Quoted passage »
···

Skip to content

Overseas Direct Investment Without Remittance of Funds From India

Direct Investment outside India means investment through contribution to the capital or subscription to the MoA (Memorandum of Association) of a foreign entity or through purchase of existing shares of a foreign entity either by market purchase or private placement or by stock exchange, by setting up a JV (Joint Venture) or a WOS (Wholly Owned Subsidiary).

Foreign Exchange Management Regulations, 2004 regulate acquisition & transfer of a foreign security by a person resident in India. Overseas Direct Investment can be made by 2 routes such as (i) Automatic Route ii) Approval Route.

The transactions on account of ODI are governed by FEMA, 1999 (42 of 1999)- section 6 (3)-clause (a) read with Foreign Exchange Management, Regulations notified vide Notification No. dated July 7, 2004, FEMA.120/RB-2004.

···

Stored records »
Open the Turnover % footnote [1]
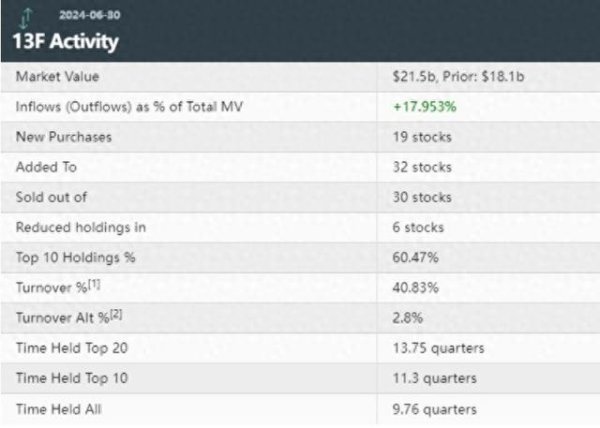600x428 pixels. point(94,284)
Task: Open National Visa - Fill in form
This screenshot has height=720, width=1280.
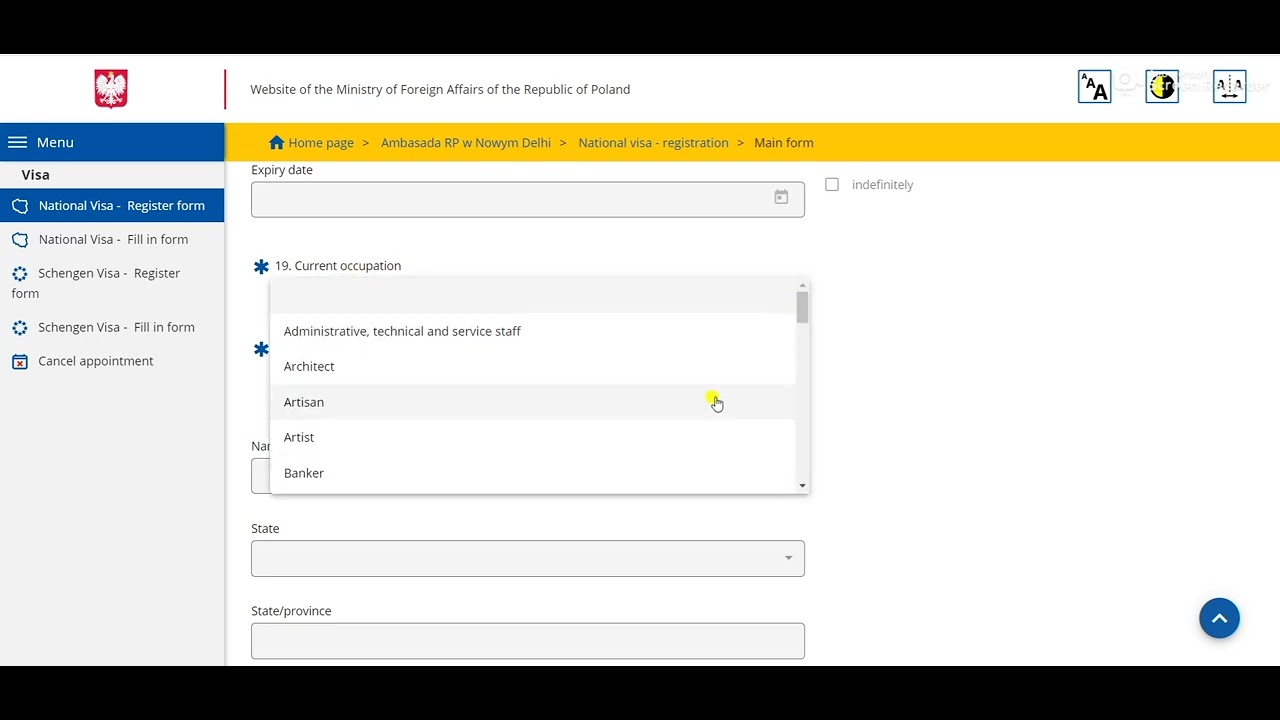Action: (113, 240)
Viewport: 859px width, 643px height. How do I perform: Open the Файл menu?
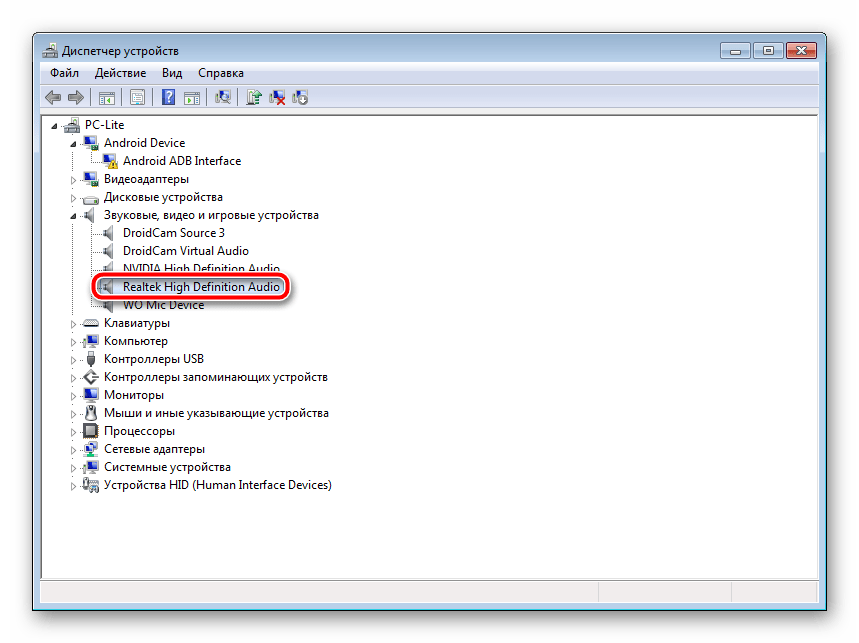64,73
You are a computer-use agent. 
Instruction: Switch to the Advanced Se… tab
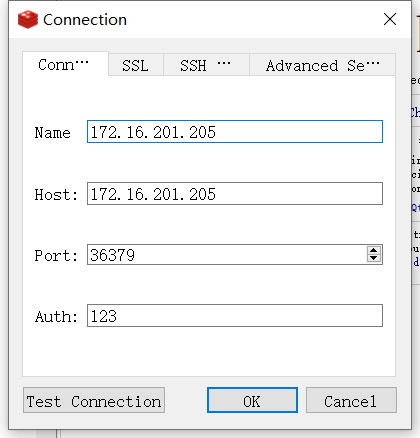pyautogui.click(x=322, y=65)
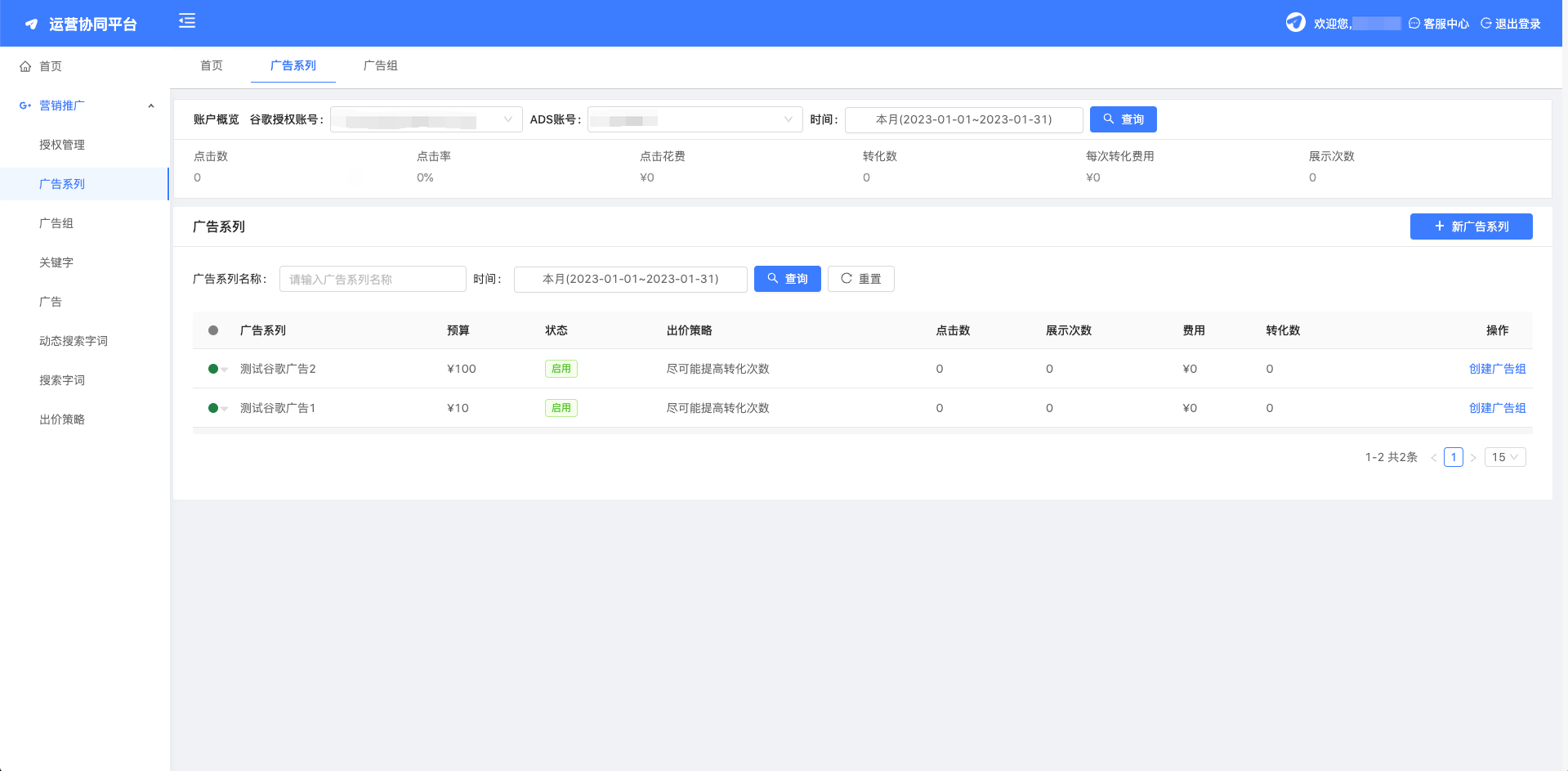The image size is (1568, 771).
Task: Open the 客服中心 customer service link
Action: pyautogui.click(x=1439, y=24)
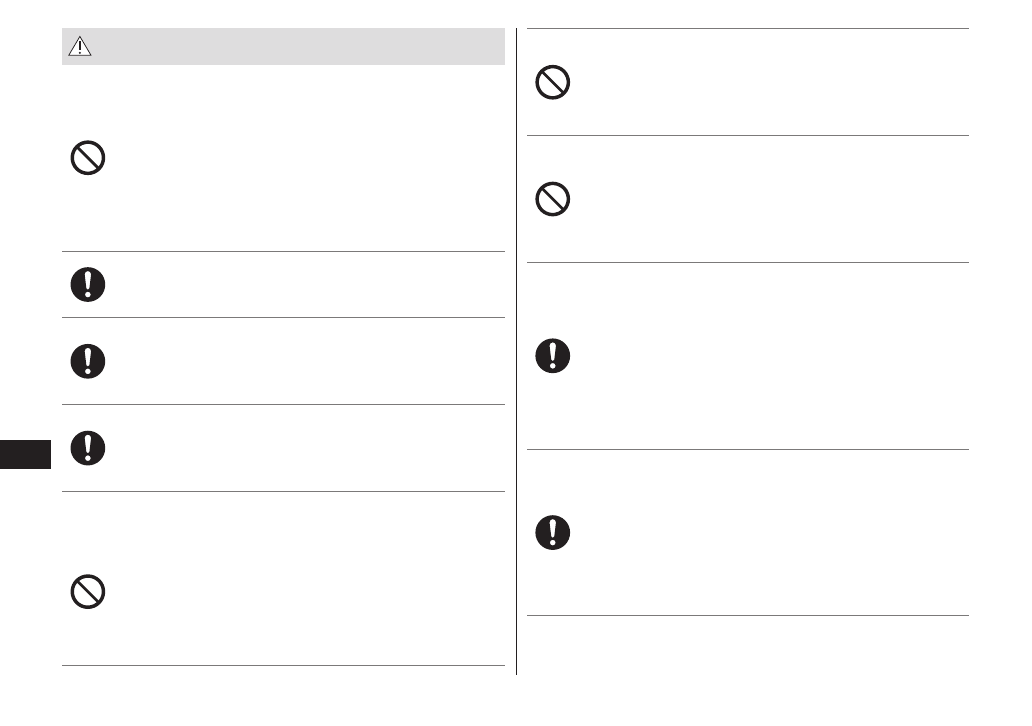1032x726 pixels.
Task: Click the bottom prohibition icon in left column
Action: pyautogui.click(x=88, y=592)
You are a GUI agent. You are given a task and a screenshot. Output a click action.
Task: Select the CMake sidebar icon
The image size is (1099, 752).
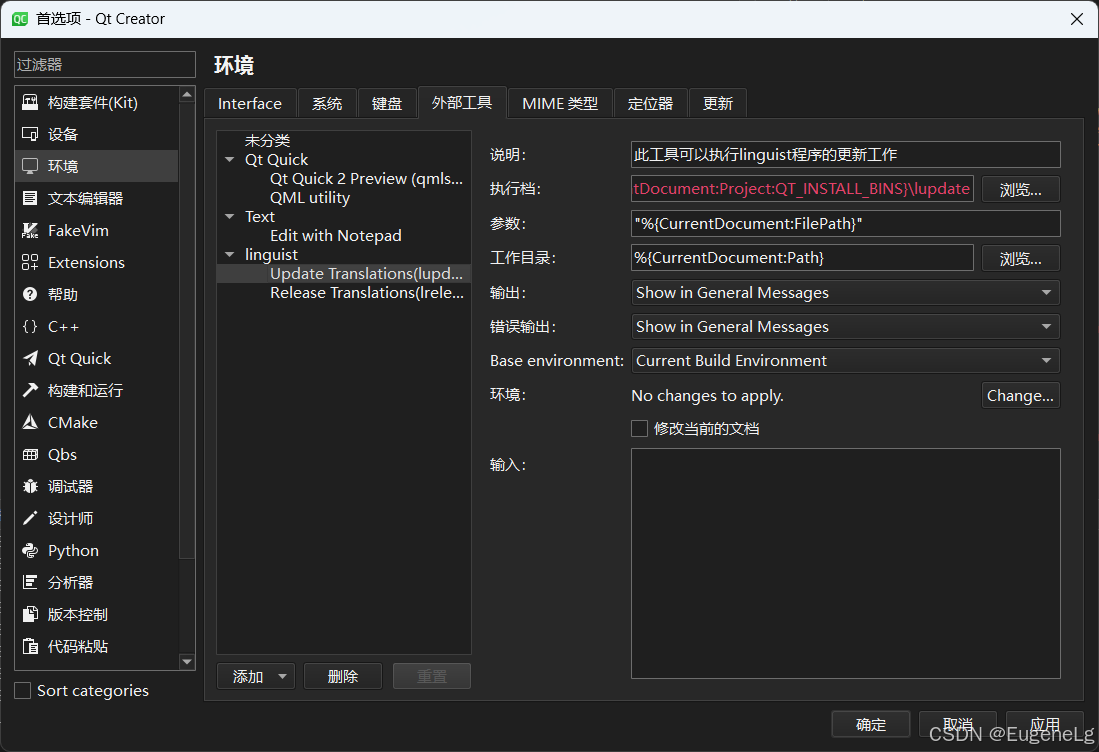73,422
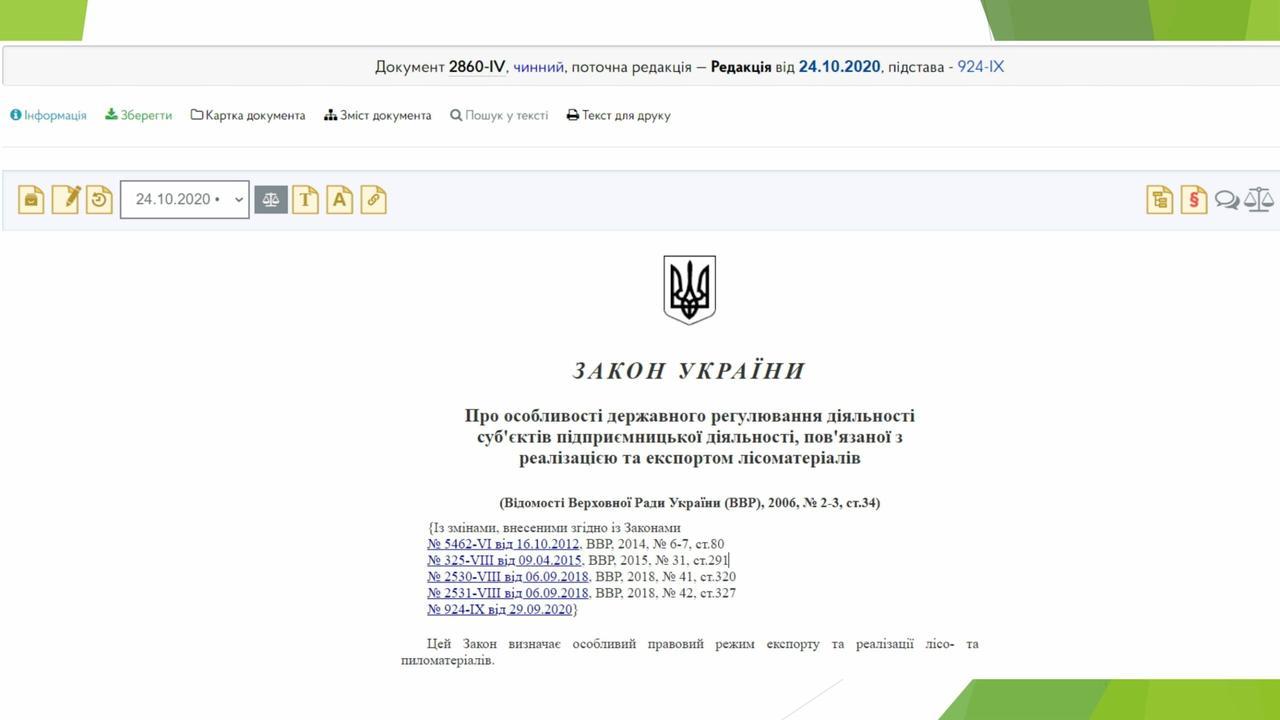Open the Інформація menu item
1280x720 pixels.
[x=48, y=116]
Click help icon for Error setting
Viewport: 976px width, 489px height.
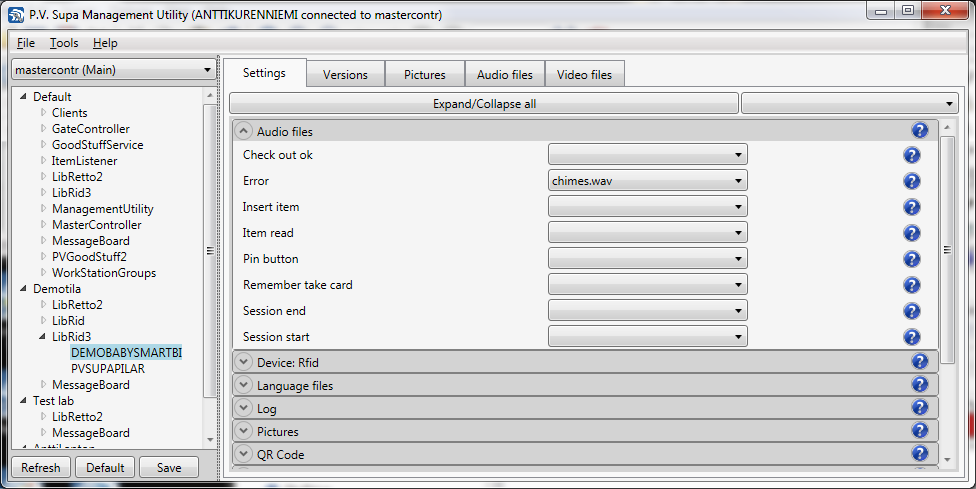(x=911, y=181)
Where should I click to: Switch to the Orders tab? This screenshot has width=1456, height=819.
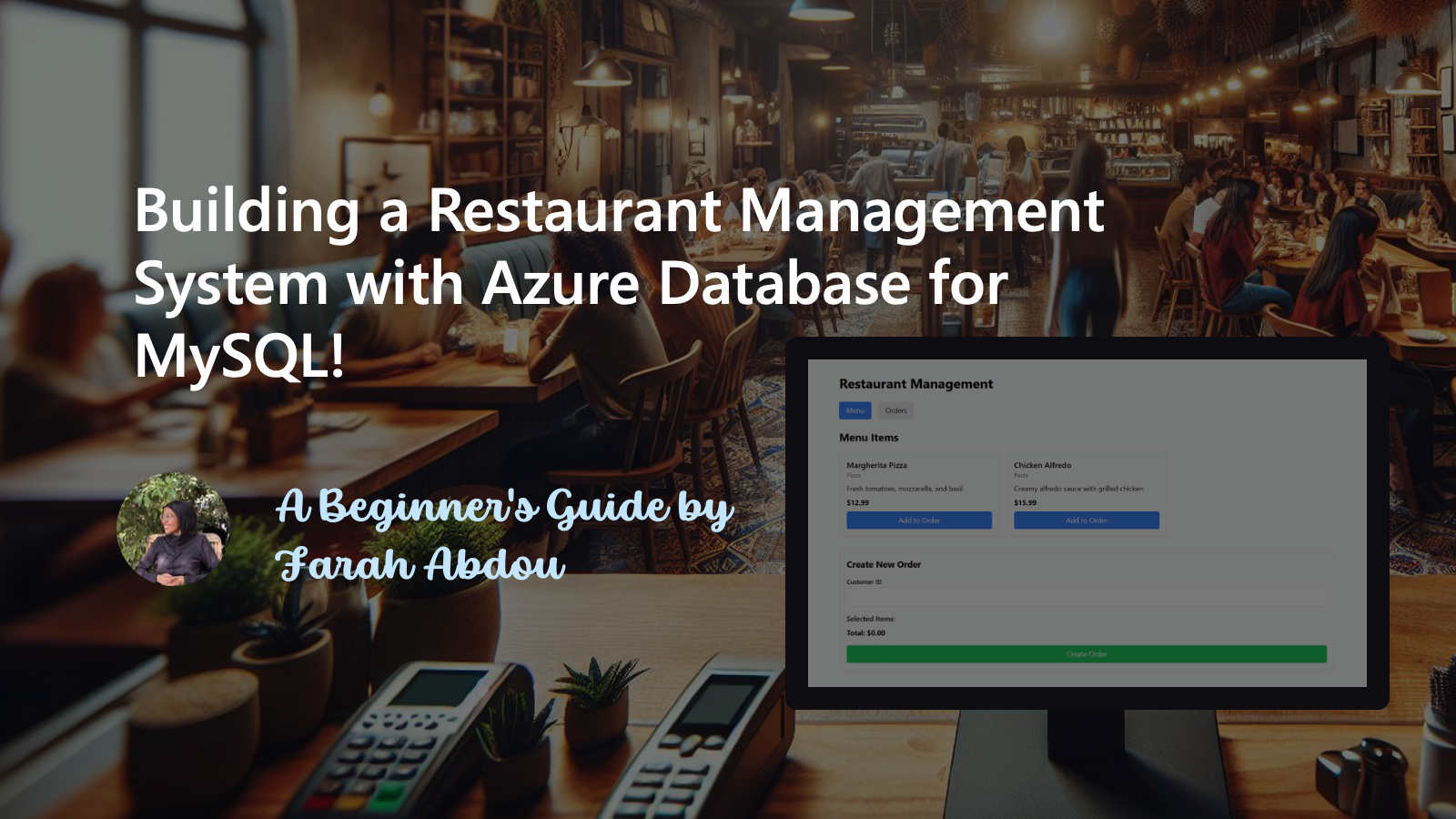895,410
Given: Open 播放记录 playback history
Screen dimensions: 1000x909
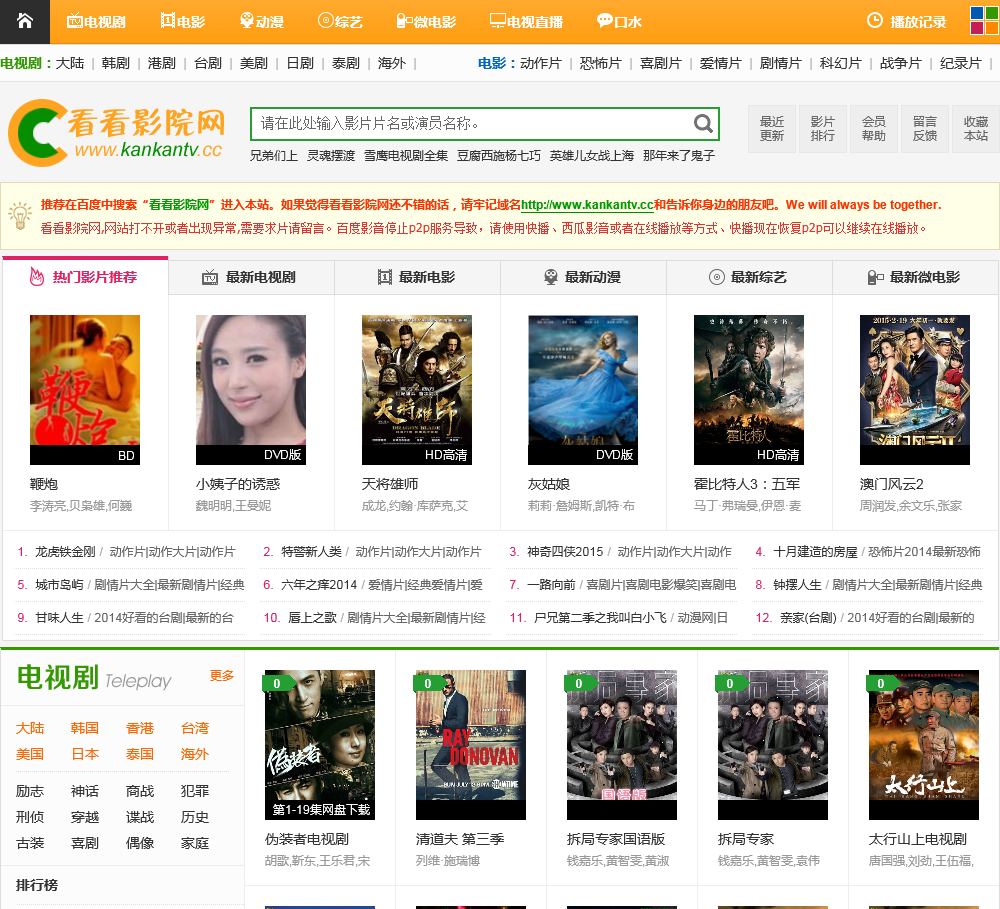Looking at the screenshot, I should 906,21.
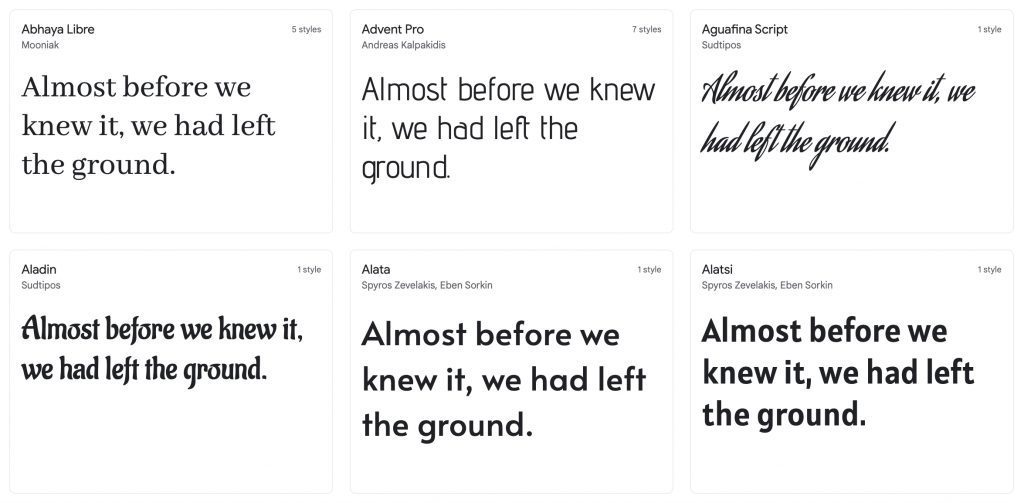Click Sudtipos under Aguafina Script
Image resolution: width=1024 pixels, height=503 pixels.
tap(721, 45)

···

Required task A »
Repeat word for word the part of the overseas direct investment text starting with "Skip to content" and going on through "(Wholly Owned Subsidiary).".
Required task B »
Go on with the overseas direct investment text from its last sentence.

Exercise output A »
Skip to content

Overseas Direct Investment Without Remittance of Funds From India

Direct Investment outside India means investment through contribution to the capital or subscription to the MoA (Memorandum of Association) of a foreign entity or through purchase of existing shares of a foreign entity either by market purchase or private placement or by stock exchange, by setting up a JV (Joint Venture) or a WOS (Wholly Owned Subsidiary).

Exercise output B »
The above mentioned provisions provides for the direct investment made by residents in JV (joint ventures) and the WOS (wholly owned subsidiaries) who located abroad.

Any Investment in the JV and in the WOS may be made either through

  1. Automatic Route (No need to obtaining any approval of the Government of India)
  2. Approval Route (Need the approval of the Government of India)

Foreign Exchange Management Act, 1999- section 6(3) confers to the Reserve Bank of India (RBI) powers to prohibit, restrict or regulate the transactions by imposing necessary restrictions.

An investment outside India can be made through an Indian party or an individual or (single or in association with ‘Indian Party’ or another individual resident). All resident individuals, including minors, are permitted to freely remit up to $ 250,000 per FY (financial year).

What are the Forms of Entity that an Indian party can form for Overseas Direct Investment:-

  1. Joint Venture – A foreign entity formed registered as per the law and regulations of the host country in which the Indian party makes a direct investment by contributing in the finance or providing technical know,  or by any other means as they both have agreed mutually.
  2. Wholly Owned Subsidiary – A foreign entity formed registered as per the law and regulations of the host country, whose entire capital is laid by the Indian party.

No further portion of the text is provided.